Supreme Court of Van Diemen’s Land

In banco, Pedder C.J. and Montagu J., 10 May 1839

Source: Tasmanian, 17 May 1839

            Mr. Horne rose to address the Bench; in order to set aside the verdict in the case of Hardiman and Bingham, when Mr. Justice Montagu observed, that he considered a Barrister ought to be distinguished by the wearing of a gown; he knew that Mr. Horne was a Barrister at home, and considered that he ought to be so distinguished.

Mr. Horne replied, that he had not the slightest objection to wearing a gown, but he did not consider that to be the distinguishing mark of a Barrister: he would, even wear a wig, also, if necessary; but, as to the gown, he thought it was more characteristic of a parish clerk, than a Barrister.

Mr. Justice Monatgu remarked, that he maintained, that the Judges had a right to prescribe a proper and becoming costume for the Bar. The Solicitor General had, certainly, set the Bar a good example; (he had both gown and wig on, and looked, as Sam Weller would have said, “werry awful!”) but, as far as the wig went, the learned gentleman would find it very inconvenient, when the hot weather arrived. His Honor proceeded to say, that, when sitting alone in that Court, he would not permit any Barrister to plead before him, unless he wore a gown; of course, in sitting with the Chief Justice, he would not exercise any such authority.

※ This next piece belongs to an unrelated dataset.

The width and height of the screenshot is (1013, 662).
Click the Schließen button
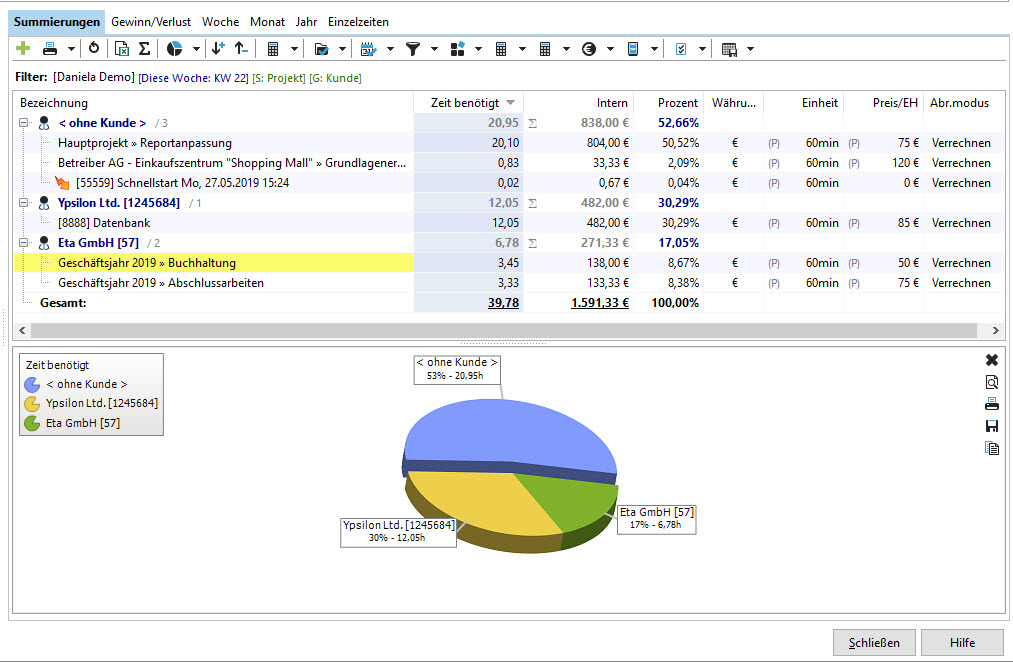tap(874, 643)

Mr. Horne, after this gentle lecture, proceeded with the merits of the application, which rested on an erasure upon a material part of the deed, or grant - the name of William the Fourth having been scratched out, and that of Queen Victoria substituted, without any attestation of the fact. Mr. Horne cited several cases, and obtained his rule.

In banco, Pedder C.J. and Montagu J., 1 June1839

Source: Tasmanian, 7 June1839

            In this case, a new trial had been moved for, by Mr. Horne, upon the ground, that the deed of grant, procured on the trial, and in which there was an erasure, had not been submitted to the jury, for them to decide whether the erasure had been made, before or after the deed was issued. The Court now delivered its judgment.

Chief Justice. - This was an application for a new trial, upon the ground, that the deed had not been submitted to the jury, as to the erasure. It, in his opinion, ought to have been put to the jury, whether the erasure had taken place before or after the grant was given out; and, upon that ground, he thought that there ought to be a new trial. The name of William iv, had been scratched out, and that of Queen Victoria inserted; they had, therefore, a right to a new trial, if they thought fit to take advantage of that circumstance.

Judge Montagu quite concurred in what His Honor the Chief Justice had said. Formerly, a deed was before the Court, and a judge looked at it, and if there was an erasure, he declared it to be void; but it had, latterly, been held to be a question for the jury to decide, upon an interlineation, and to say, whether it was a valid and substantial grant, and whether it had taken place before or after the great seal was attached to it; and, upon the trial of this case, it not having been submitted to them, if they insisted upon it, a new trial must be granted; but if the erasure was there at the time the seal was affixed, it was a good and valid instrument.